La legge prevede nei confronti dei trasgressori delle disposizioni urbanistico-edilizie, in aggiunta alle sanzioni amministrative, civili, fiscali ed accessorie, sanzioni penali graduate secondo la gravità dell’illecito.
Le pene, già previste dalla L. 1150/42, sono state progressivamente inasprite ed attualmente l’art. 20 della L. 47/85 prevede quattro figure, di natura contravvenzionale, di abuso edilizio:
— la costruzione in parziale difformità dalla concessione edilizia o l’inosservanza delle norme di legge, di regolamenti edilizi e di strumenti urbanistici (art. 20, lett. a), punite con l’ammenda fino a 20 milioni;
— la costruzione in totale difformità o in assenza di concessione, ovvero la prosecuzione dei lavori nonostante l’ordine di sospensione (art. 20, lett. b), punite con l’arresto fino a due anni e l’ammenda da 10 a 100 milioni;
— la lottizzazione abusiva a scopo edilizio (art. 20, lett. c), parte prima) nonché interventi edilizi in aree sottoposte a vincolo storico, artistico, archeologico, paesistico, ambientale, in variazione essenziale, in difformità totale o in assenza della prescritta concessione (art. 20, lett. c), parte seconda): fattispecie entrambe punite con l’arresto fino a due anni e l’ammenda da 30 a 100 milioni.
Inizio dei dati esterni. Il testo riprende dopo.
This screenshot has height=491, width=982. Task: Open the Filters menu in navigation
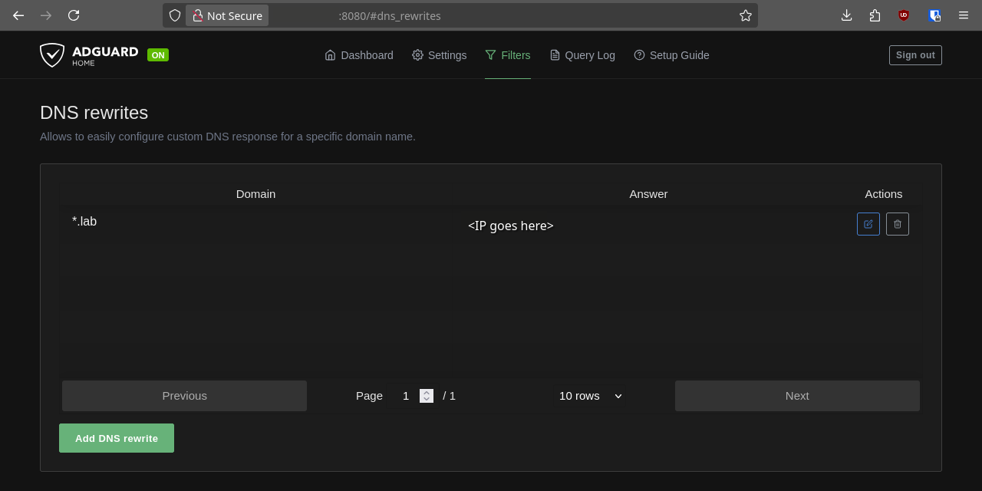pos(507,55)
Trattasi di reati di competenza pretorile, procedibili di ufficio. Con la soppressione della figura del pretore (dal 2-6-1999) la competenza passa al Tribunale (D.Lgs. 51/98).
Il reato di costruzione edilizia senza concessione o in difformità da essa ha natura permanente e la permanenza cessa con il totale esaurimento dell’attività illecita, cioè con l’ultimazione dell’opera nel suo complesso, compresi i lavori di rifinitura anche esterni, quali gli intonaci e gli infissi.
I proprietari dei fondi confinanti sono legittimati a costituirsi parte civile nei procedimenti penali ed a chiedere il risarcimento dei danni a loro provocati dalla violazione delle norme edilizie. È altresì ammissibile la costituzione di parte civile del Comune, anche nella sua veste di ente rappresentativo degli interessi collettivi della comunità locale.
La costruzione abusiva può essere sottoposta a sequestro, non è confiscabile a norma dell’art. 240 c.p. ma il giudice, con la sentenza di condanna, deve ordinarne la demolizione se questa non sia stata altrimenti eseguita (art. 7, ult. co., L. 47/85).
L’azione penale è sospesa fino all’esaurimento del procedimento amministrativo di sanatoria.